The method for optimizing that forms oxide layer in Fig. 4 A and Fig. 4 B is anodic oxidation, and in the time of in this way, the superficial layer of processed battery is dipped in the weak electrolyte (as borate, phosphate or carbonate) and applies voltage.Owing to applied voltage, between chemically inert electrode and contacting metal (aluminium-silicon eutectic), had electric current to flow through.Reach to 700V (14 dusts/V or 1.4nm/V) if drive the voltage of oxidation current, then the thickness of anodic oxide coating can reach 1 μ m.This oxide layer is fine and close and do not have a pin hole.Owing to make Ohm contact electrode must for contact main grid line (shown in the zone 110 among Fig. 7) intact man-hour at photocell, thereby make contact electrodes for exposed aluminum strip 70, so must forbid generating anodic oxide coating (this main grid line district in the anodic oxidation operation must conductively-closed) in main grid line district.A kind of compression of a kind of method of doing like this, however be that the shared area of medium and main grid line of conduction contacts, and for example usefulness is soaked the closed pore sponge of carbon.Because closed pore sponge Electolyte-absorptive not, therefore the most handy it.
Except anodic oxidation, the present invention can adopt any other method that is used for isolating aluminium or aluminium-silicon eutectic layer, for example aluminium oxide in containing oxygen plasma.

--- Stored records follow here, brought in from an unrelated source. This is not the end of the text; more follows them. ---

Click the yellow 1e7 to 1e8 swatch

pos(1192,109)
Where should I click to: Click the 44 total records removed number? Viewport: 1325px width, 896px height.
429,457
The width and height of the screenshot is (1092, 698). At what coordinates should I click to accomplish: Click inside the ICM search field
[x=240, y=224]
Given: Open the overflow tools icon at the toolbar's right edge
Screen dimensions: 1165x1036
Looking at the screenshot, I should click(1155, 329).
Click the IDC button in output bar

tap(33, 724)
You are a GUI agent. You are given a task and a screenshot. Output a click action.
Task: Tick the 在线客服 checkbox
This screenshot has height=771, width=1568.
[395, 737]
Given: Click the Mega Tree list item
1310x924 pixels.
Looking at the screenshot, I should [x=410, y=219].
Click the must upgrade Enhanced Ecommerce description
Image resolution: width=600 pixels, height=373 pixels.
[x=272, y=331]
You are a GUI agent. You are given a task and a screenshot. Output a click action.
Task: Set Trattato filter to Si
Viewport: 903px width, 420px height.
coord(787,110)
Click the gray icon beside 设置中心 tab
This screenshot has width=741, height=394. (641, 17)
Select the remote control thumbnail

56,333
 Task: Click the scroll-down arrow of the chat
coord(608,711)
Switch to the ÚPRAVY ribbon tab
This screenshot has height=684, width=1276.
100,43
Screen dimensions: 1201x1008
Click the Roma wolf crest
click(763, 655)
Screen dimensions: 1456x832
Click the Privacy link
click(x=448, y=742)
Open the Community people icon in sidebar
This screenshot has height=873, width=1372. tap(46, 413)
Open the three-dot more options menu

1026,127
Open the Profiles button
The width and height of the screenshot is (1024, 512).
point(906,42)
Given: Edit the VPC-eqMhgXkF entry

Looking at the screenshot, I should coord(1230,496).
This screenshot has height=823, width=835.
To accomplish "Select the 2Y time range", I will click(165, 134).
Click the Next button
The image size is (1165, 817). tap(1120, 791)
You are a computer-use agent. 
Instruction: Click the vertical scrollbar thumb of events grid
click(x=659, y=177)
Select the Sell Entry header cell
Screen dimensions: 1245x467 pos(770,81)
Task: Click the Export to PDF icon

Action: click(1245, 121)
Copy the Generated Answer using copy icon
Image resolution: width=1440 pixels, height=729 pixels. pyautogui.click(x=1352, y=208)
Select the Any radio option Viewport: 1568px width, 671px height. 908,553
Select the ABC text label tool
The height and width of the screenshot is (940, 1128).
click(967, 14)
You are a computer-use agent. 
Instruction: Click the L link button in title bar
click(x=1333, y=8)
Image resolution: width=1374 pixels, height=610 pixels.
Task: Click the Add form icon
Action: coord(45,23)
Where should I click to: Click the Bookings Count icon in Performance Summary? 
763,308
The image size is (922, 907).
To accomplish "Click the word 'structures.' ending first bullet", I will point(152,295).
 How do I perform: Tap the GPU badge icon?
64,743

In that to generate oxide layer by anodic oxidation or other suitable method after 80s, in order to make negative contact metal layer aluminium deposit thereon, the n type silicon face at the surface region 90 in aluminum strip gap that is covered with oxide layer must come out.Like this, referring to Fig. 5 A and Fig. 5 B, they have illustrated how oxide layer is removed from the silicon layer of carrying on the back the surface, and do not remove the oxide layer that covers on the aluminum strip 70.The method for optimizing of accomplishing this point is with hydrofluoric acid etching and remove SiO in the gap optionally 2(silicon dioxide) 20 is because hydrofluoric acid discord Al 2O 3(aluminium oxide) works, thereby Al 2O 3Can not remove.As a result, the SiO in the gap 2Be removed, and cover Al on the aluminum strip contact electrode 70 2O 3Insulating barrier still keeps, referring to Fig. 5 B.Also available other has the chemicals of similar effect, or with the technology of other deoxidation layer, for example use weak sand milling (lightsandblasting) method of silicon dioxide layer, this method also has the benefit that makes the weak damage of silicon chip surface that exposes, and this is of value to the ohmic contact with n type base.Used weak sanding method just needn't form n at the back side of battery +Diffusion layer 3 is used n +Diffusion layer mainly also is to benefit ohmic contact, and also available reactive ion etching (RIE) is removed SiO 2And reservation Al 2O 3The also available weak injured surface of ion milling that is similar to sand milling is beneficial to ohmic contact.
Fig. 6 A and Fig. 6 B have illustrated next step operation in the solar cell manufacture process of the present invention, promptly form the negative metal ohmic contact (for the contact of n type silicon layer) of autoregistration with the second layer metal layer.This second layer metal can be any suitable contacting metal, comprises aluminium and silver.Silk screen printing also is the method for optimizing of this second layer metal of deposit, also can adopt other method such as for example electron beam evaporation or sputter etc.This second layer metal layer that is expressed as metal level 100 has almost covered the whole back side of battery.By anodic oxide coating 80 this second layer metal and ground floor Metal Contact bar 70 isolated, and the n of 70 of this second layer metal and the bonding jumpers that form by ground floor deposit aluminium lamination +District 90 forms ohmic contact.The second layer metal layer also helps to form back of the body surface light reflector, will be for the first time by silicon materials the time in the unabsorbed light reflected back silicon materials.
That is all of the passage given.